From 17:33 to 18:20 (UTC) on March 5th, Buildkite Pipelines experienced degraded performance impacting all customers. Between 17:33 and 19:10 some customers experienced severe performance degradation and periods of time when no builds would have progressed.

The primary impact seen by customers was a delay in the time it took for a Job to be started by an agent, as agents experienced latency and elevated error rates when communicating with the Buildkite API. The below graph shows the average latency experienced by customers between when a build is created and the first job in that build started.

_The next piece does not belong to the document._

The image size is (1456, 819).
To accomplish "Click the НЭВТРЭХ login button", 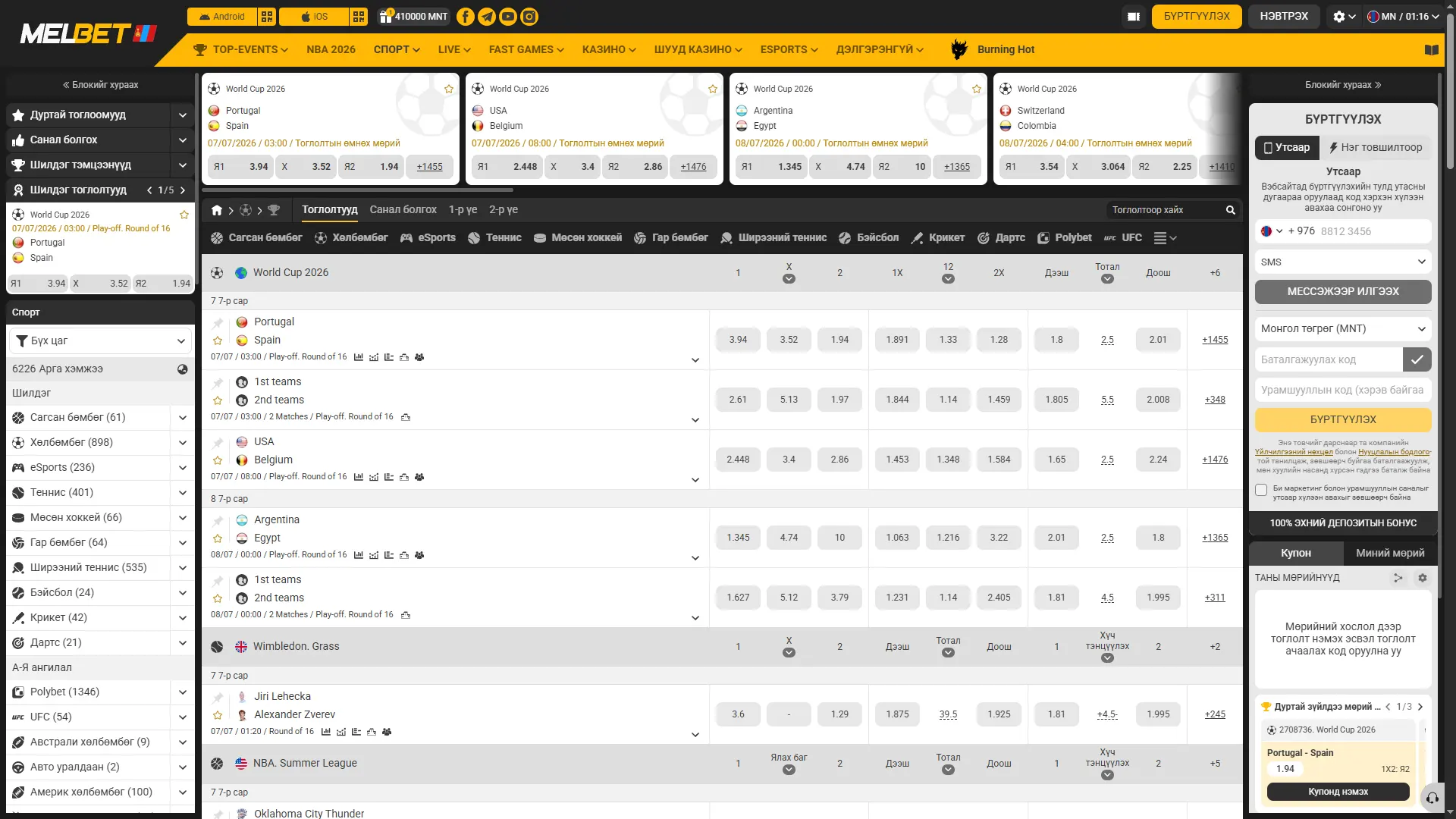I will click(1284, 16).
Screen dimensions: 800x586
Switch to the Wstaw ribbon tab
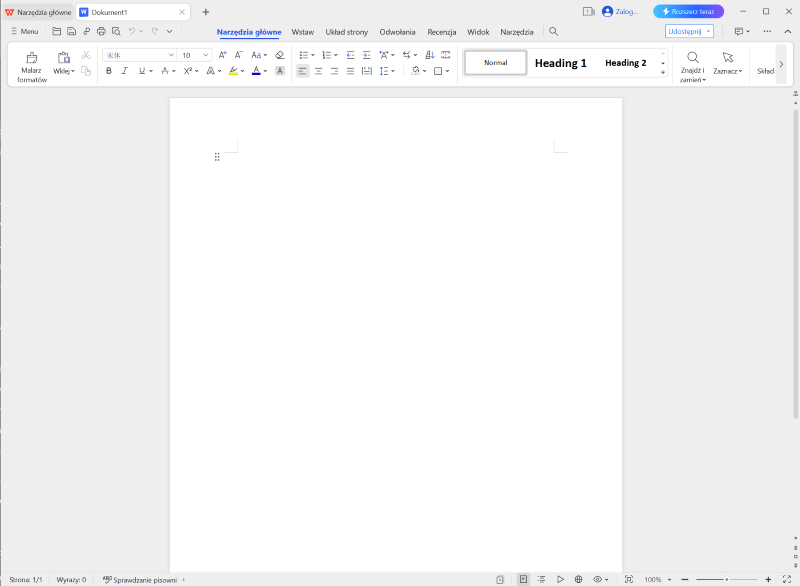[x=302, y=31]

Additionally the Buildkite website experienced increased latency and error rates during this time.

Incident Summary

We run several Aurora RDS Clusters for our Pipelines databases, each with a single reader and writer instance. At 17:33 (UTC), a hardware failure of the writer instance on one of these clusters resulted in an automatic failover to the reader. This meant that for 9 minutes all database queries were directed to a single database instance, which became overloaded causing queries to time out. This had a knock-on effect of overloading our Agent API which was starved of capacity by the number of requests waiting for a response from the database.

‌

Even when the database instance that failed recovered at 17:42, the number of concurrent queries to the new writer instance was too high for it to self recover. Our engineers had been paged automatically at 17:38 due to the high number of errors and at 18:15 we began shedding load to the impacted database instance to reduce concurrency, which restored service to most customers.

‌

Our team gradually re-enabled service for customers on the affected database, and by 19:06 job started latency had recovered for the remaining customers. We were still experiencing low level error rates at this point, due to two bugs in the Ruby on Rails framework. After a manual restart of the services the error rate recovered and service was fully restored at 19:19.

‌

Changes we're making

Hardware failures are a normal part of running a platform such as Buildkite and this incident has given us insights into how we can better design for this type of failure. This was the first time we’d seen a hardware failure of this kind during peak load and we didn’t anticipate that such failure wouldn’t self recover once the database cluster was back to a healthy state.

‌

We have made improvements to the resilience of our platform by improving isolation between database shards since the January Severity 1 incident, but we have more work to do, and this incident reiterates the importance of that work. In particular, we brought forward a project to improve load isolation within our Agent API after the earlier incident. Once complete, that isolation will substantially mitigate cross-shard impact in the case of similar incidents.

‌

The lessons from the earlier incident were invaluable during this incident as we already had the processes in place to shed load, enabling us to restore service more quickly. We have made the following changes to avoid a recurrence of this issue:

• Enabled Cluster Cache Management for faster recovery in the event of a database failover.
• Added an additional replica to our database clusters to ensure there’s sufficient capacity during a failover event.

‌

Additionally we are investigating ways to reduce the impact of high concurrency on our database, which causes excess time spent by the LWLock:lockmanager. This was also a contributing factor to the aforementioned January incident. When the time spent obtaining “non-fast path locks” reaches a critical point the database gets into a state which can only be recovered by shedding load. By reducing the number of partitions queries have to scan to find data we can reduce the amount of locks that need to be obtained, preventing the database from reaching this critical point.

‌

One of the Ruby on Rails bugs we encountered today has been reported upstream, the second is a bug we have seen before but hasn’t as yet been reported. These cause the Rails database connection pool to sometimes get into an inconsistent state when a database stops responding even for a brief period of time. We will work with the Rails maintainers to get these resolved.

‌

Introducing horizontal sharding of our databases has substantially improved the scalability and reliability of our system, but, as with any change, has brought with it new challenges. More databases means hardware failures are going to be more common, and we need to handle those failures gracefully. On this occasion, we were not able to do so, and we acknowledge the impact this had on your use of Buildkite.